My sisters and I sat stuffed into the back seat of our green Ford Fairlane 500 with coolers and picnic baskets smashed tightly against our legs taking our annual trip from New Jersey to our lake house in Maine. Our minds were not so much on the journey but rather on the destination. We anticipated with impatience the joy of running through layers of pine needles down to the edge of the cool blue lake or dragging our red, white, and blue dingy out from under the porch to see how much damage winter storms had caused. We were picturing what was ahead and we were ready to be there; no more confinement of the car! “Are we there yet?”

The journey of counseling is not unlike our trips to Maine. People who are considering entering counseling often have a destination in mind, but feel unsure about the trip that leads there. Typical questions might include, “How many sessions do you think my trip with take?” or “What is the quickest route to this particular destination?”

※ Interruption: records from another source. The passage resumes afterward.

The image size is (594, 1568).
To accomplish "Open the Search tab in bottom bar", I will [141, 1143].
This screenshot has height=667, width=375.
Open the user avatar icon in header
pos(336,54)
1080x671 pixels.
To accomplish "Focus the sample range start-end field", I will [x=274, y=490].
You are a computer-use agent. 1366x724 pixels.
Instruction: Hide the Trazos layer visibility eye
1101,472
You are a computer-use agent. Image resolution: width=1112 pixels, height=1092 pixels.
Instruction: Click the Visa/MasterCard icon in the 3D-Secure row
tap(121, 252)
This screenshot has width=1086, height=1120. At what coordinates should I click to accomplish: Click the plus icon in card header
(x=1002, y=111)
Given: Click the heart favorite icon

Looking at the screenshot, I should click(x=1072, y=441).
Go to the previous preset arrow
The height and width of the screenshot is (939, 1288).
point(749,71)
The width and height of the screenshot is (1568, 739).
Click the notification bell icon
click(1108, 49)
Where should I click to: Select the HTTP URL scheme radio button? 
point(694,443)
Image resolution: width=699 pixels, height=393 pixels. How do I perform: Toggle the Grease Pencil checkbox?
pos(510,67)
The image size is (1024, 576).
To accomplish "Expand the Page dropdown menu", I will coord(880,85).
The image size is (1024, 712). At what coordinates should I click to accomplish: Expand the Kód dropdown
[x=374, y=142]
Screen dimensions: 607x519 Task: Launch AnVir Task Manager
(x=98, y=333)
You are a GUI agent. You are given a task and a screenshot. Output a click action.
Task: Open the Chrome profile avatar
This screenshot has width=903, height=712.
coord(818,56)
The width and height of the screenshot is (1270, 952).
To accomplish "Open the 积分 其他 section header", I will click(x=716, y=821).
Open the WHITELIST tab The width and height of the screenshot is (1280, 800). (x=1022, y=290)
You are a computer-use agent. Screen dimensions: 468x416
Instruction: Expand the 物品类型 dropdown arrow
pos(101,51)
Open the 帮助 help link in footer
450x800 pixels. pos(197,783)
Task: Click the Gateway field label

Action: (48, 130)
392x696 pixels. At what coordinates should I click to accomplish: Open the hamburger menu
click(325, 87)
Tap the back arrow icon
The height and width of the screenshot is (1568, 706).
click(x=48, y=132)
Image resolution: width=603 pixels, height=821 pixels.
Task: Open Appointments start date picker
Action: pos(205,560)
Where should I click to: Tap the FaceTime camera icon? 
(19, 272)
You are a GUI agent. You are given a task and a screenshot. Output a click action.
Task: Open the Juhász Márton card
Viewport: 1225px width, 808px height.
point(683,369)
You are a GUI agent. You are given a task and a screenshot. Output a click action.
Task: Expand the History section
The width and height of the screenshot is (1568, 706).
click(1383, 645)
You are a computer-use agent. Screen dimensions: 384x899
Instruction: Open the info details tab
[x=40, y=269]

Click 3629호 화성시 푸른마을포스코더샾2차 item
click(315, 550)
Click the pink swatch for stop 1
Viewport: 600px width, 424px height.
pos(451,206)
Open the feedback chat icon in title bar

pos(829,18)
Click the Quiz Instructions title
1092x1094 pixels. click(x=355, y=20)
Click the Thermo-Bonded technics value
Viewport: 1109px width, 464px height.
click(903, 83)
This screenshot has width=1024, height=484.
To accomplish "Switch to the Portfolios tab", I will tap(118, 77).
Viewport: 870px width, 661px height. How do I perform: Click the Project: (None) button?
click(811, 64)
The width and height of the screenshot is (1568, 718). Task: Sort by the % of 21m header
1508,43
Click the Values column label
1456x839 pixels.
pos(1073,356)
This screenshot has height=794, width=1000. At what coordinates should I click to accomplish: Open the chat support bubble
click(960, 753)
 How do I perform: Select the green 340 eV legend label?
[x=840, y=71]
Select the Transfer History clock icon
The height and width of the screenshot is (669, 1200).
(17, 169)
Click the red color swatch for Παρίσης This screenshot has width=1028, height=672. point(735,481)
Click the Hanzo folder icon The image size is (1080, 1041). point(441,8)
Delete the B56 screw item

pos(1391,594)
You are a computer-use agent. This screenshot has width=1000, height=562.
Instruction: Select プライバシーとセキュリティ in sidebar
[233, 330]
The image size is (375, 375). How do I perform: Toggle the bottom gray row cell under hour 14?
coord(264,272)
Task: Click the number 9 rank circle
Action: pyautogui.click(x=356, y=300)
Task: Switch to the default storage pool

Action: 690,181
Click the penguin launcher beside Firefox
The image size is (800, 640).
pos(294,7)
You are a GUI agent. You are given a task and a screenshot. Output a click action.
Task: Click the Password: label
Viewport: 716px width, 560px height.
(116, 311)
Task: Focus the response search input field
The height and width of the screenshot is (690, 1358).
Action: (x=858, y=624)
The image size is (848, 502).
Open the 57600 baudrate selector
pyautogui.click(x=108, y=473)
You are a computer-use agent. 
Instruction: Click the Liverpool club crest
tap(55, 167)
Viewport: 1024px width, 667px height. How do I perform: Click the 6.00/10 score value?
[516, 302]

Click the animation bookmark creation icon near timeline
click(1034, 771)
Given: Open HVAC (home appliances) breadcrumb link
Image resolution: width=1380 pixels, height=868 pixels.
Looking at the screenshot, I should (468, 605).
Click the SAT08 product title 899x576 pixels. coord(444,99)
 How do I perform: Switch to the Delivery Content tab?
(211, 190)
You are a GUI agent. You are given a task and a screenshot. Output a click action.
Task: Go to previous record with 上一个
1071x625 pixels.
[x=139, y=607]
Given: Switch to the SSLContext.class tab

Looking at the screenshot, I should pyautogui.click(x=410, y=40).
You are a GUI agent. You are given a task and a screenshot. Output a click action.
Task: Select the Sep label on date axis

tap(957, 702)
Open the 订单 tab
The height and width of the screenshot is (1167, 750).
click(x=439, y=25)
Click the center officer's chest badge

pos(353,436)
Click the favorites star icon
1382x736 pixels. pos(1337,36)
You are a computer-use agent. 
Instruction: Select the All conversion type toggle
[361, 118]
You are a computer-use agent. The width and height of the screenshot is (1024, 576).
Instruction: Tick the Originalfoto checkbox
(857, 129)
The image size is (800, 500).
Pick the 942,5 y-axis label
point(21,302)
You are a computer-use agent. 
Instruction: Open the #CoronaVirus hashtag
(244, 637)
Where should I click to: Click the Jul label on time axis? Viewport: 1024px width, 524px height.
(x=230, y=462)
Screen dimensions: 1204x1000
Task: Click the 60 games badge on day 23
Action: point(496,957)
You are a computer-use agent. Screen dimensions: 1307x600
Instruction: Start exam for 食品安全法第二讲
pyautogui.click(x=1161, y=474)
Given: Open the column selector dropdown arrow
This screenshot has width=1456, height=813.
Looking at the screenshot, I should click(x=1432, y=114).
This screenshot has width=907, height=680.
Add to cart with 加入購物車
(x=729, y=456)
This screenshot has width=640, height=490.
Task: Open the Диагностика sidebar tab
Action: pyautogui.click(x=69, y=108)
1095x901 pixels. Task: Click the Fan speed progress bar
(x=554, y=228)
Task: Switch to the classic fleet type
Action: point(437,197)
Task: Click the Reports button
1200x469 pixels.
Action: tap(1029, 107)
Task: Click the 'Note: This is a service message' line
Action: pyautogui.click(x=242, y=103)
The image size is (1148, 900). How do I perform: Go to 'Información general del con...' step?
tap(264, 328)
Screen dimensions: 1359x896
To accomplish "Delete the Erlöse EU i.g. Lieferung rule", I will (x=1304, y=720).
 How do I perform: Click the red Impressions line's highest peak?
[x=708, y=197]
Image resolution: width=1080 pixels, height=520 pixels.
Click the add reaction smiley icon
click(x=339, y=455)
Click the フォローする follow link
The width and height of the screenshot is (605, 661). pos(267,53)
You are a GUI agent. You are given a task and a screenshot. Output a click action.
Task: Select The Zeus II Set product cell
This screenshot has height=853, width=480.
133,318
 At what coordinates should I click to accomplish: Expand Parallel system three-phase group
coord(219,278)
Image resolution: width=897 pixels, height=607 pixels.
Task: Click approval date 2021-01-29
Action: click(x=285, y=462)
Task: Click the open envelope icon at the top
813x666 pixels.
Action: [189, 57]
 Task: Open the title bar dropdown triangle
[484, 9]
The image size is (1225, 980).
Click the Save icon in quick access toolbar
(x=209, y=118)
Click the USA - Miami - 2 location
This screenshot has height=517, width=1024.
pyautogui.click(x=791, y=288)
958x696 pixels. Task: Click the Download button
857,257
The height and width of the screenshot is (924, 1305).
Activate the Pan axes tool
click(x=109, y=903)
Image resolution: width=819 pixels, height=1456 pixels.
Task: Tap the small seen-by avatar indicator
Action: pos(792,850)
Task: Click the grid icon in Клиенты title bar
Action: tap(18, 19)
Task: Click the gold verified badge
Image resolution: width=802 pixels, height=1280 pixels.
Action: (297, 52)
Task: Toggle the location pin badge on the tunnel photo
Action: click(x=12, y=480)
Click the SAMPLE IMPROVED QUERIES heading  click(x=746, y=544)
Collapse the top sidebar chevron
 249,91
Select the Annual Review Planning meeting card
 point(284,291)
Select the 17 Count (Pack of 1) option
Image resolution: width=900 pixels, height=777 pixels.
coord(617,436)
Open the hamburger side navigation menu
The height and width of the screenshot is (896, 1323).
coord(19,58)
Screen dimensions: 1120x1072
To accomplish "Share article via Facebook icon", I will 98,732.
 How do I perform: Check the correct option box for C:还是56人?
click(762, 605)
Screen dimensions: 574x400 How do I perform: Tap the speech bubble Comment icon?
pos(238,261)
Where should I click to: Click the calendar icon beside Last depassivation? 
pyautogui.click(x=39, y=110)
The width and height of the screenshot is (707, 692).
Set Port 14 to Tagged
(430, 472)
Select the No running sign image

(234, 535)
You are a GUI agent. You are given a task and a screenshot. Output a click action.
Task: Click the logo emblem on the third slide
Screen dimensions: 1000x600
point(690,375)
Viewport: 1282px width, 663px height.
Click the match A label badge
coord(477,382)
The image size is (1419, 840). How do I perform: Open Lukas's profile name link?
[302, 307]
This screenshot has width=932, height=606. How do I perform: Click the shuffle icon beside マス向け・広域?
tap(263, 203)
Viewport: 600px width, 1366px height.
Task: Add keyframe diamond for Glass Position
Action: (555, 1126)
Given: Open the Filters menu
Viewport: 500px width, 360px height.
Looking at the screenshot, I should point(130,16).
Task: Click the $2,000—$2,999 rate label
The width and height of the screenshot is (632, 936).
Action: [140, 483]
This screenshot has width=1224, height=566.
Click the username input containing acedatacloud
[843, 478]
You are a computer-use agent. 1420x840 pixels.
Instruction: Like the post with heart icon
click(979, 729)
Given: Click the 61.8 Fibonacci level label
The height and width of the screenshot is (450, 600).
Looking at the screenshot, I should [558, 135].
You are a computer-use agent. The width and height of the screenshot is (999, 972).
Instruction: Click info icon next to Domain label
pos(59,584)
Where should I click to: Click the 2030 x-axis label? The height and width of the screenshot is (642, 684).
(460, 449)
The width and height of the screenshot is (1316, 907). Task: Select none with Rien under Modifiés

These are good questions; however, the answers are not precise. Unlike our journey to Maine which was dictated by maps and rush hour traffic, the journey into the heart and the process of change can look different for different people. The road to your particular destination may be straightforward and fairly short or it may be a path that holds unexpected twists and turns as you face challenging issues. I would suggest considering the following thoughts to help you think through what your personal journey may look like:

  1. Think about your personal goals for counseling. Counselors will often ask you to fill out a short biographical form before your first session. Spend some time on this and try to define as well as you can where you are now and where you would like to be through your counseling experience. Some questions to ask yourself might be:
    • What am I hoping for?
    • Does my issue relate to relationships in my life, my spiritual well being, or perhaps my marriage?
    • Have I tried to reach my goal before? If so, what helped me move toward my goal and what did not help me move toward my goal?
  2. Think about your personal circumstances.
    Are you facing the challenge of a transition or are you hoping to address a more deep seated issue such as depression or anxiety that seems to plague your ability to relate to your world as you would like?
  3. Think about your level of investment.
    • Do you find yourself in a place where change is desirable and worth the possibility of some discomfort?
    • Do you find yourself anxious about the idea of entering counseling at all?

Thinking through these questions ahead of time can help you and your counselor begin your time together with a greater understanding of what your personal journey might look like. Together you will be able to create a tentative plan to help you reach your destination.

So, jump in the car and begin the trip. It may feel cramped and uncomfortable for a while, but every mile you travel brings the opportunity for growth and hope and takes you one step closer to answering that all important question, “Are we there yet?”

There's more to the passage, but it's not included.